● **Extracted material**:
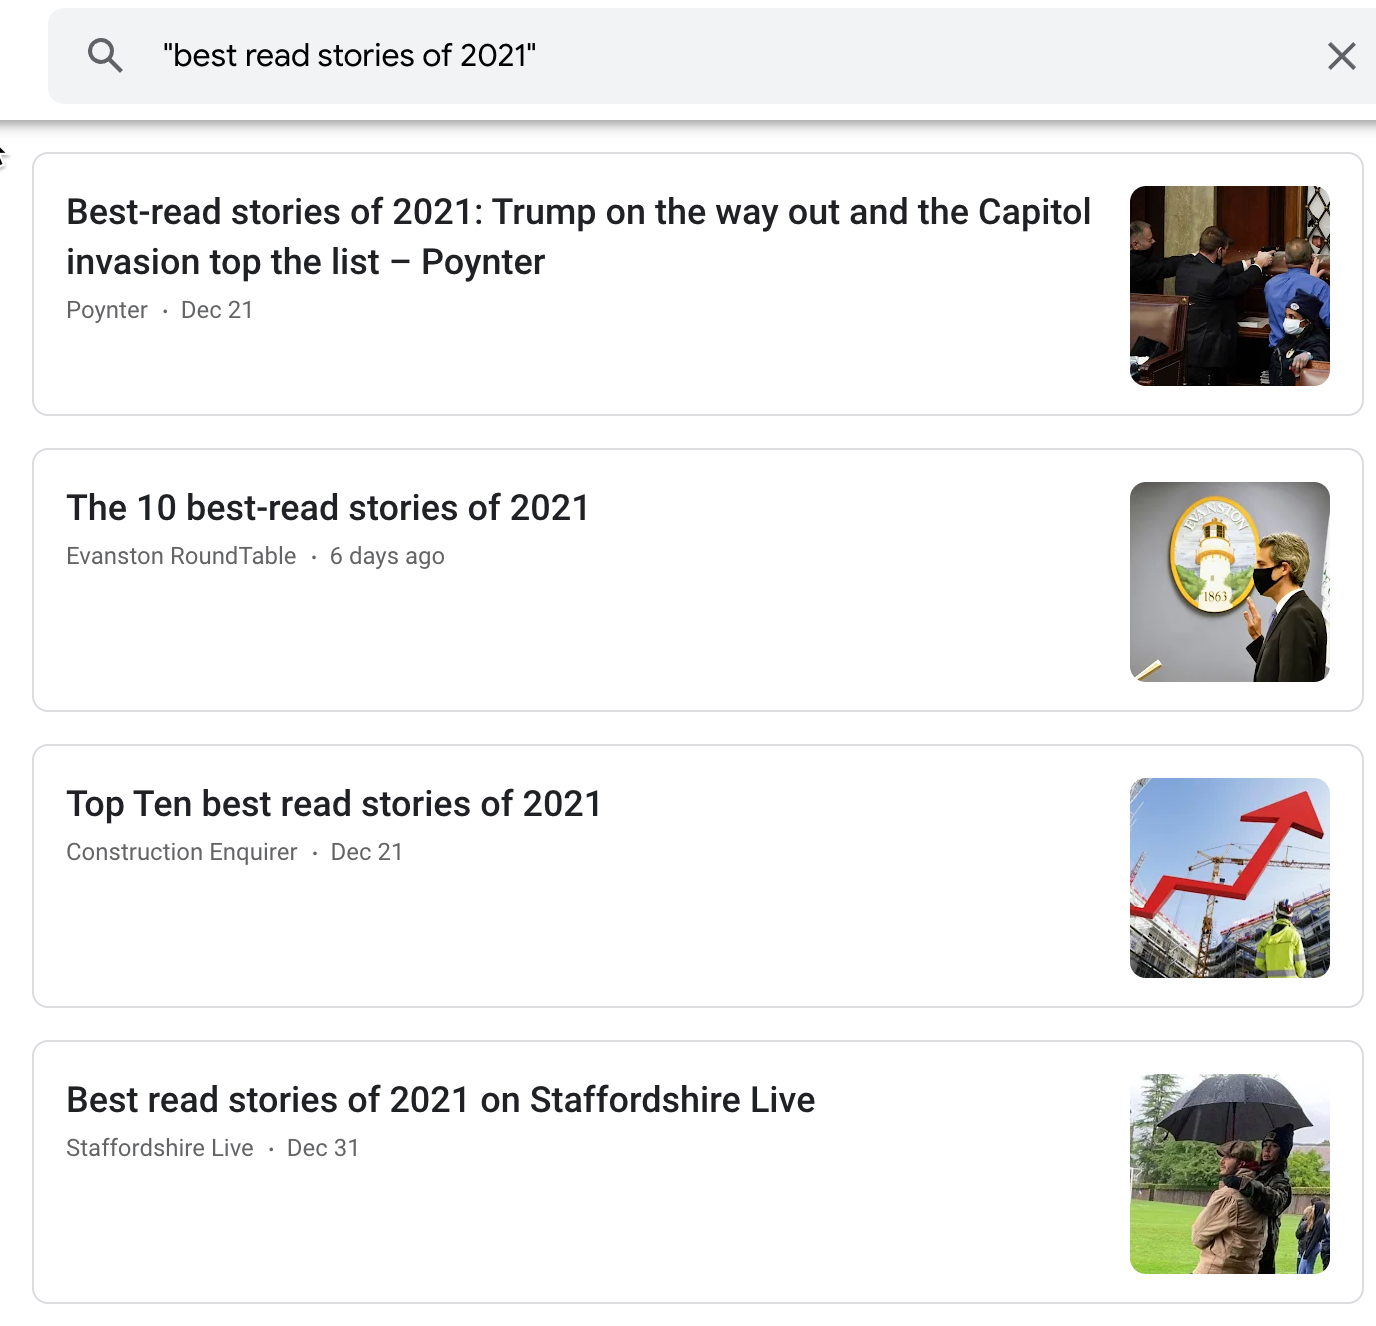This screenshot has height=1326, width=1376.
Task: Click the Staffordshire Live source label
Action: 160,1148
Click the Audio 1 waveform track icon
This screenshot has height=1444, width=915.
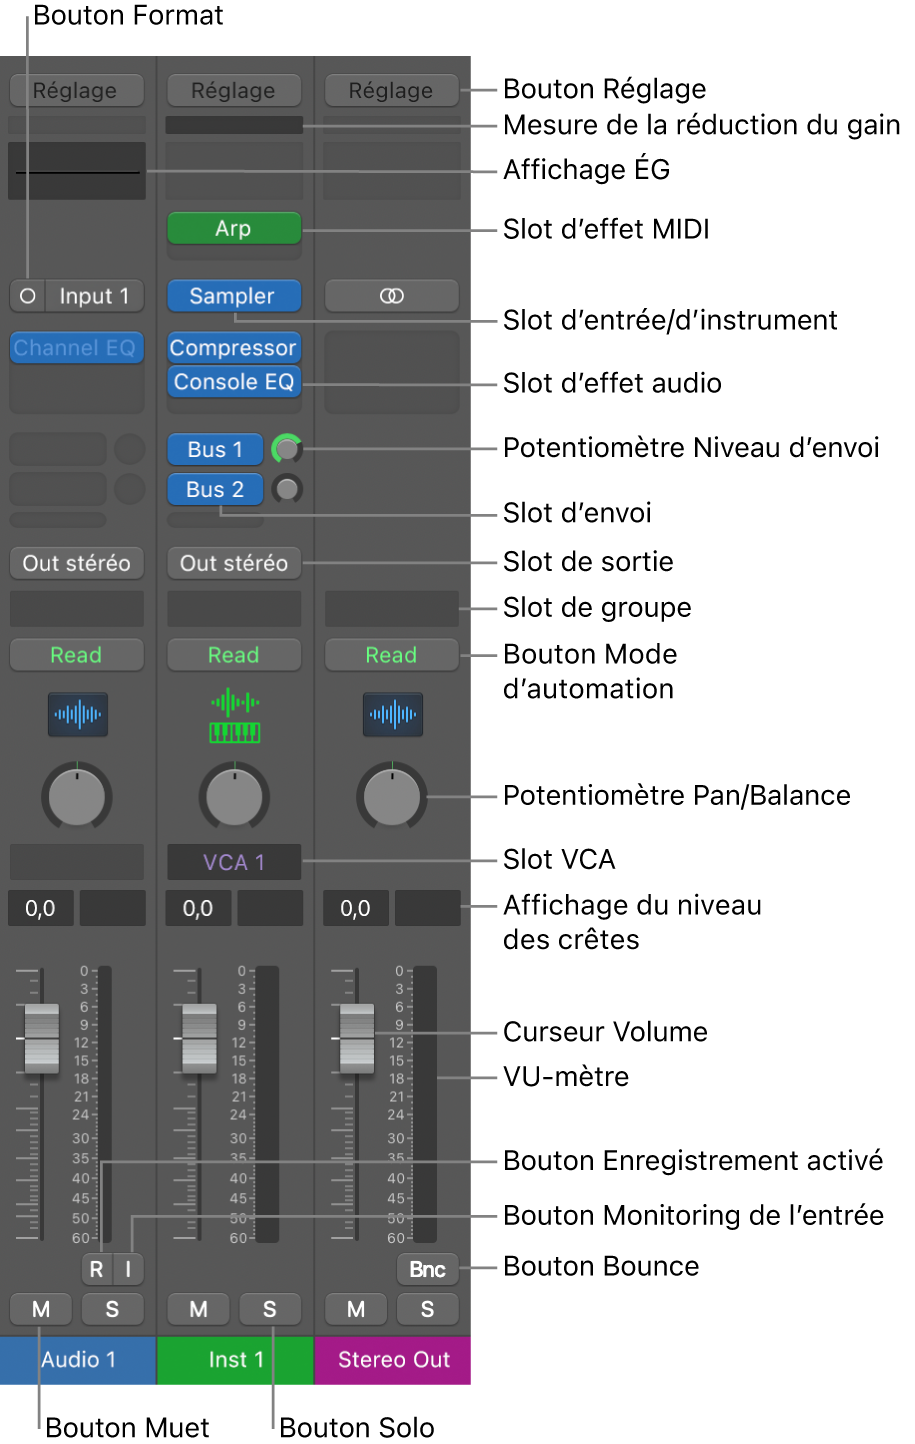click(76, 714)
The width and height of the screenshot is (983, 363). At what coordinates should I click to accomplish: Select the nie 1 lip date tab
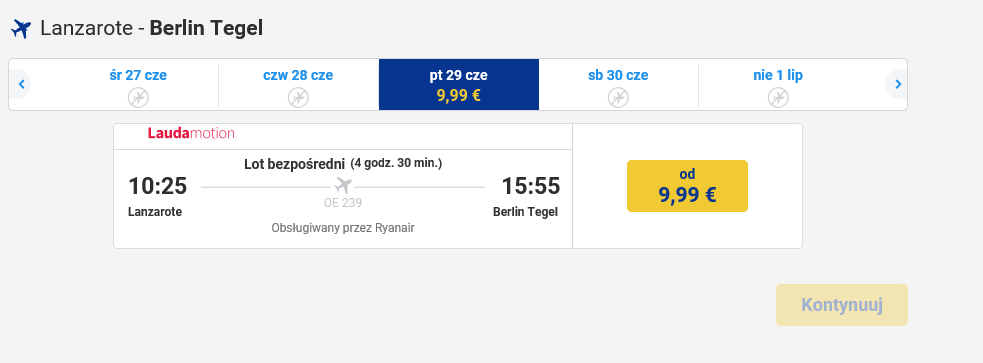[x=778, y=85]
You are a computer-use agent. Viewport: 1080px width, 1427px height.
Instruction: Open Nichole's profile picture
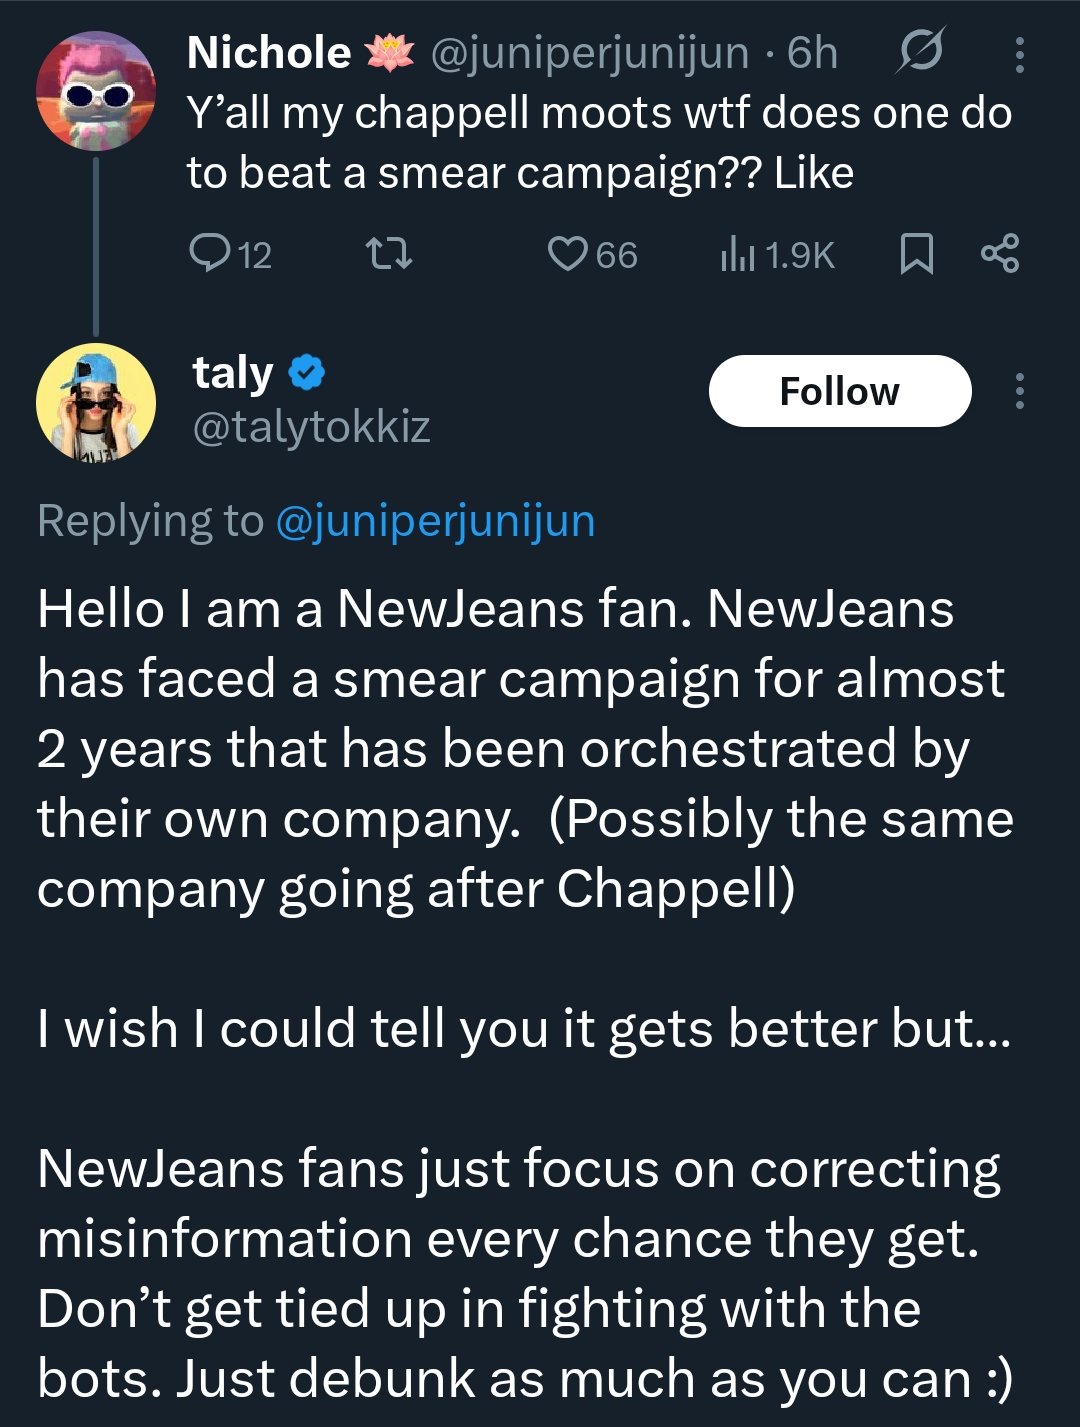pos(96,92)
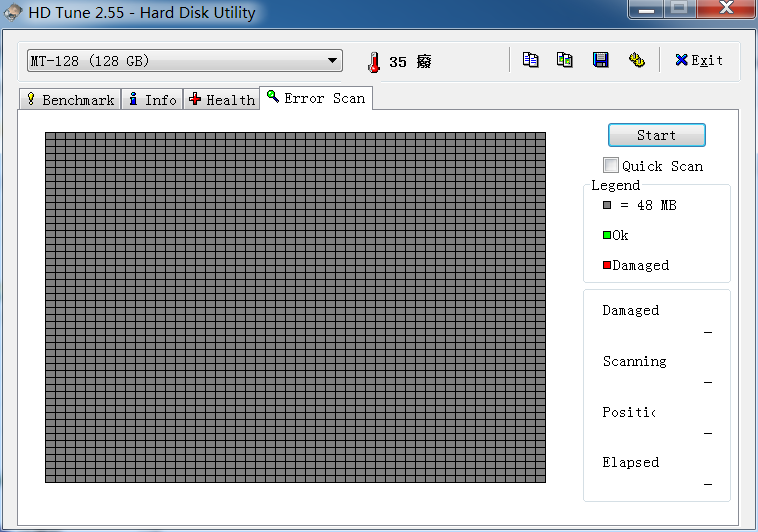The height and width of the screenshot is (532, 758).
Task: Minimize the HD Tune window
Action: click(x=647, y=9)
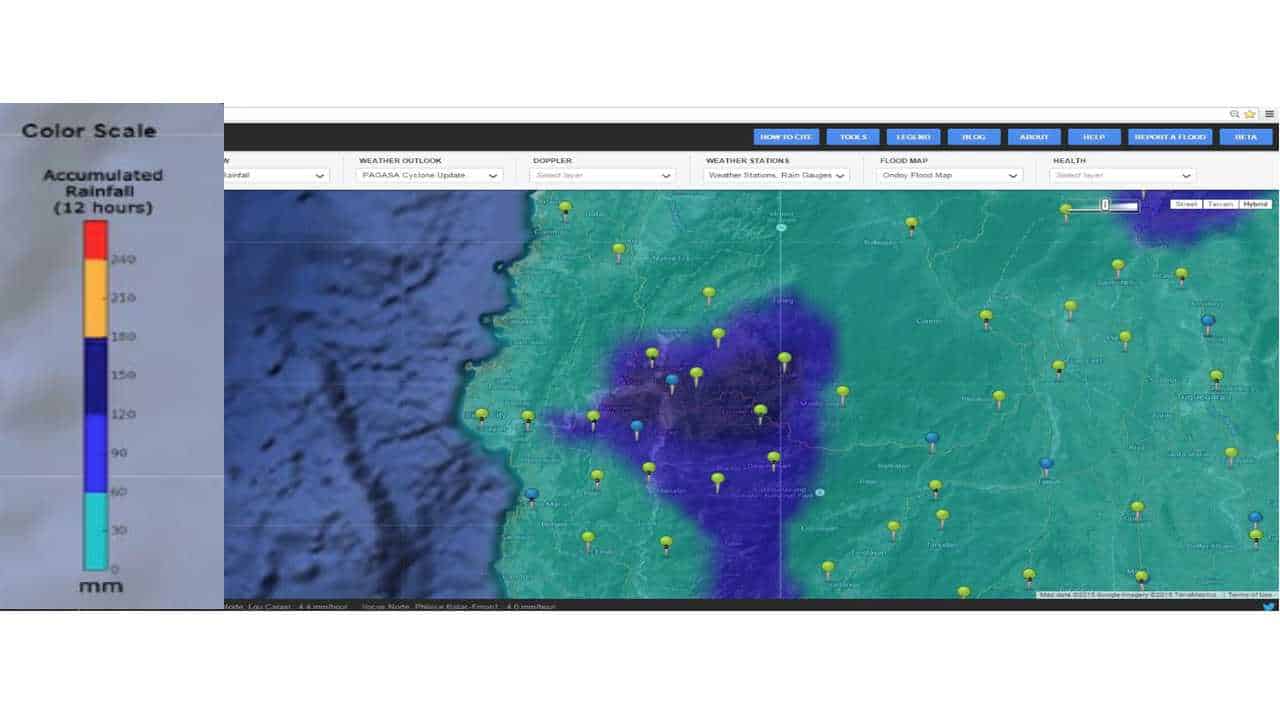The height and width of the screenshot is (720, 1280).
Task: Open the Legend menu button
Action: [x=913, y=137]
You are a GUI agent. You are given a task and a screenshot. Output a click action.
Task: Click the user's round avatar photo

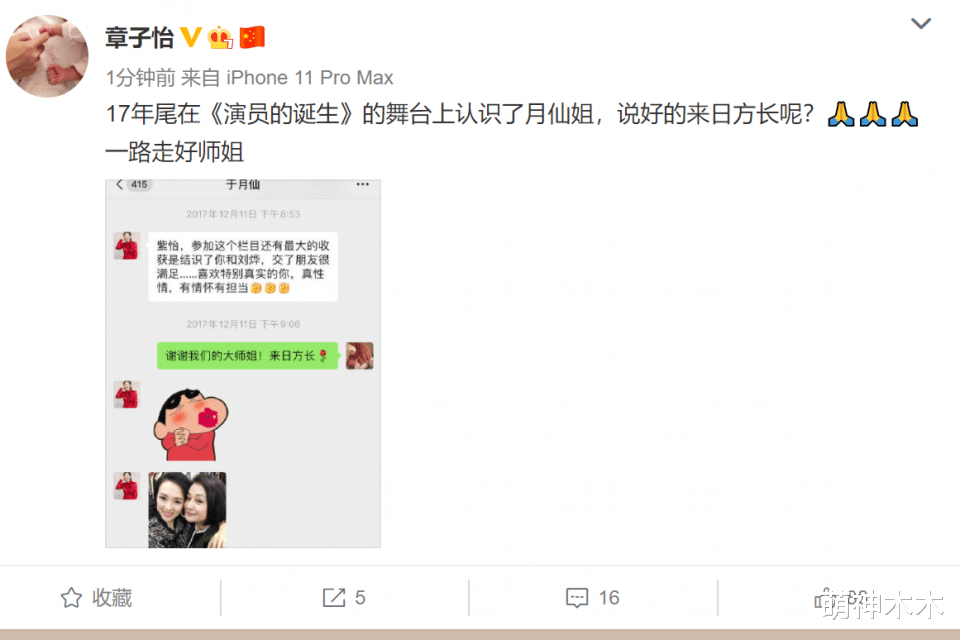(x=47, y=56)
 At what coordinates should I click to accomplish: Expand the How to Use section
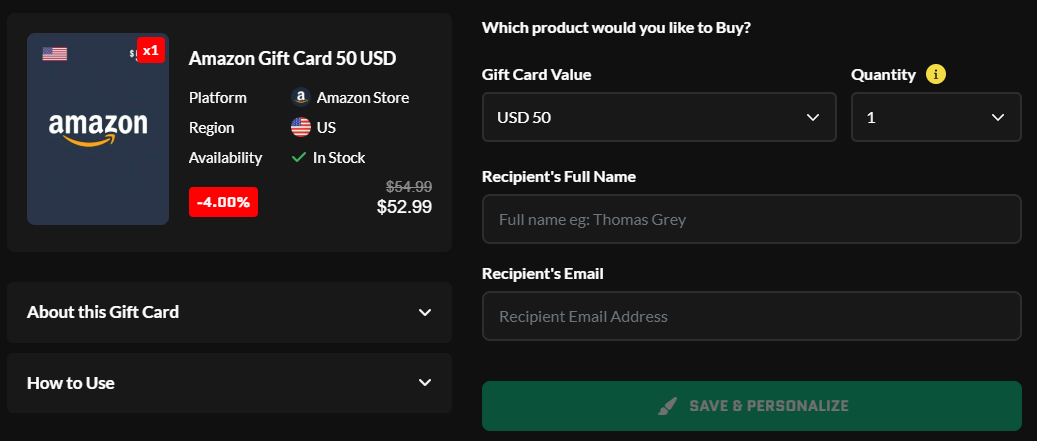(x=229, y=383)
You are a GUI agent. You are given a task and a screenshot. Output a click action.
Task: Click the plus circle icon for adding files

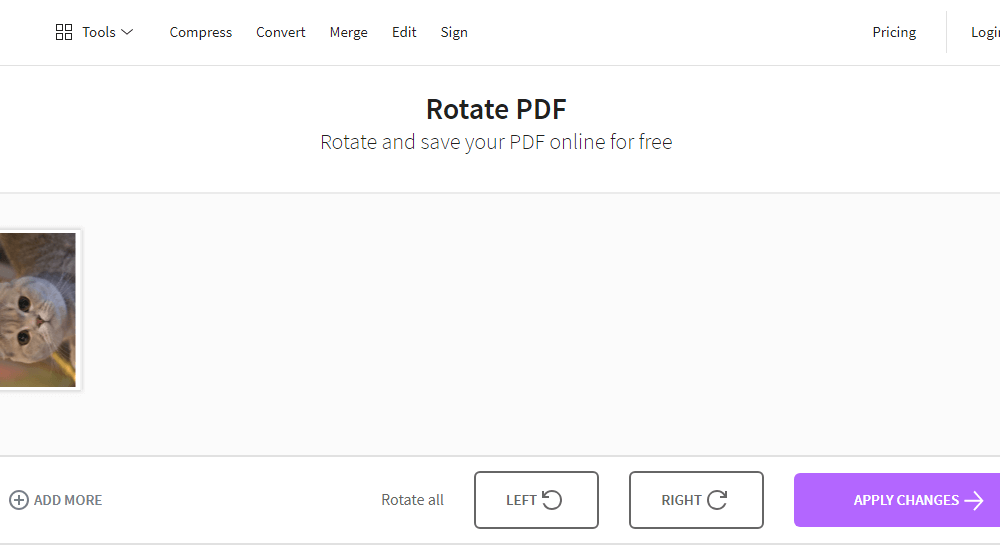click(19, 500)
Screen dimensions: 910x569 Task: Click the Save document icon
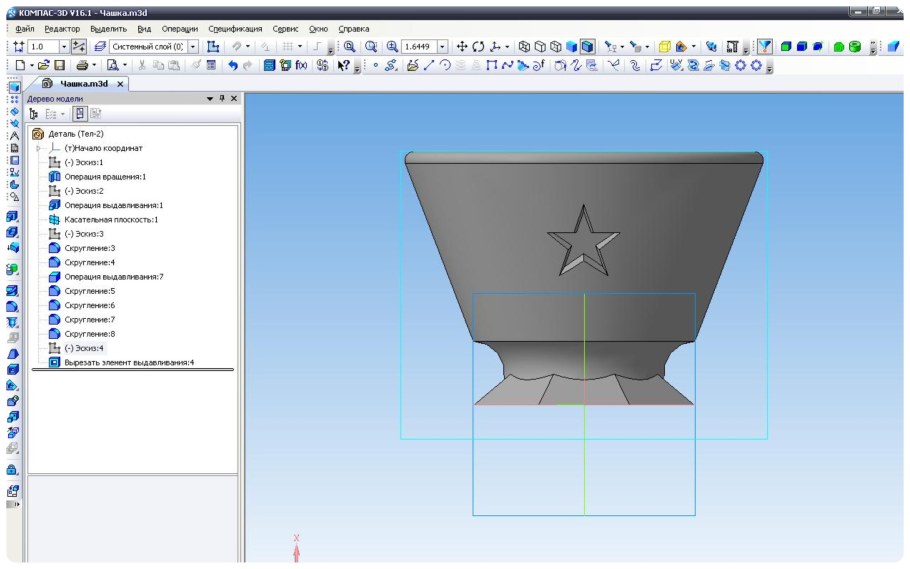[58, 65]
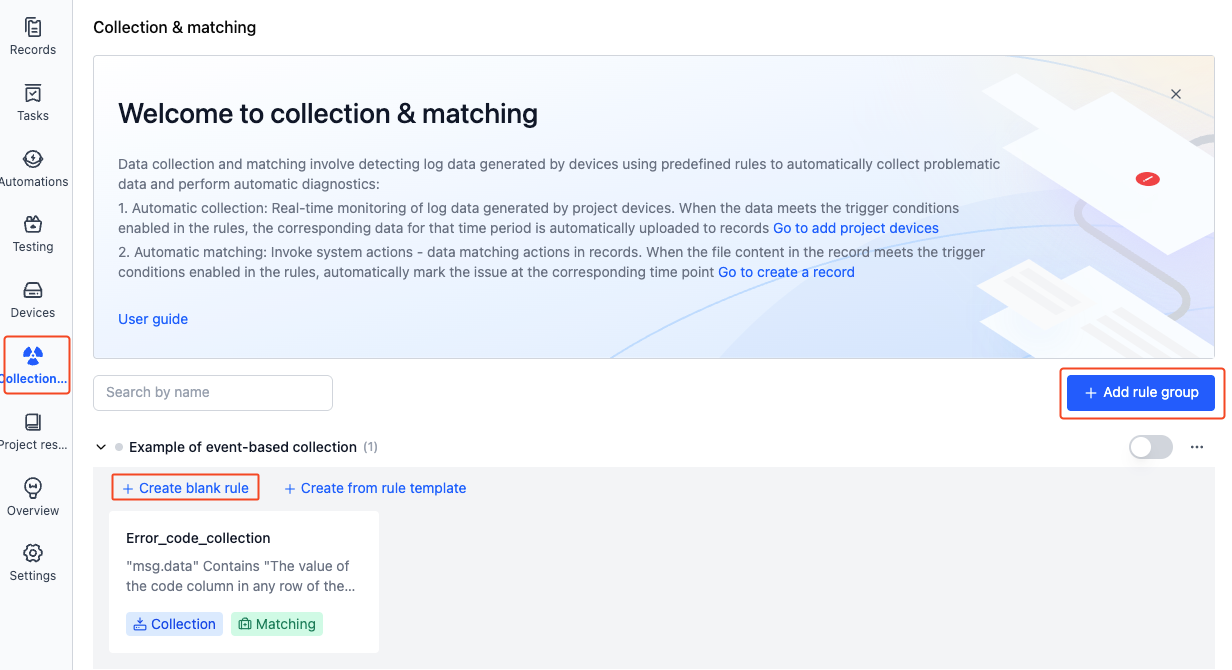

● **What needs to be done**: What you write must match, line for line, the lines from the one with "Click the Audio 1 waveform track icon" through the last line of the data above, minus the pictures.

● **Solution to the exercise**:
Click the Audio 1 waveform track icon
This screenshot has height=1444, width=915.
click(76, 714)
The width and height of the screenshot is (983, 363). At what coordinates should I click to accomplish: Select the nie 1 lip date tab
[x=778, y=85]
You are a computer-use agent. Viewport: 1080px width, 1427px height.
Instruction: Open Nichole's profile picture
pos(96,92)
The height and width of the screenshot is (532, 758).
Task: Minimize the HD Tune window
Action: click(x=647, y=9)
The height and width of the screenshot is (720, 1280).
Task: Open the Legend menu button
Action: [x=913, y=137]
You are a GUI agent. You are given a task and a screenshot. Output a click action.
Task: Click the user's round avatar photo

(x=47, y=56)
 At what coordinates should I click to accomplish: Expand the How to Use section
(x=229, y=383)
You are a GUI agent. You are given a task and a screenshot. Output a click action.
Task: Click the plus circle icon for adding files

click(19, 500)
Screen dimensions: 910x569 Task: Click the Save document icon
[58, 65]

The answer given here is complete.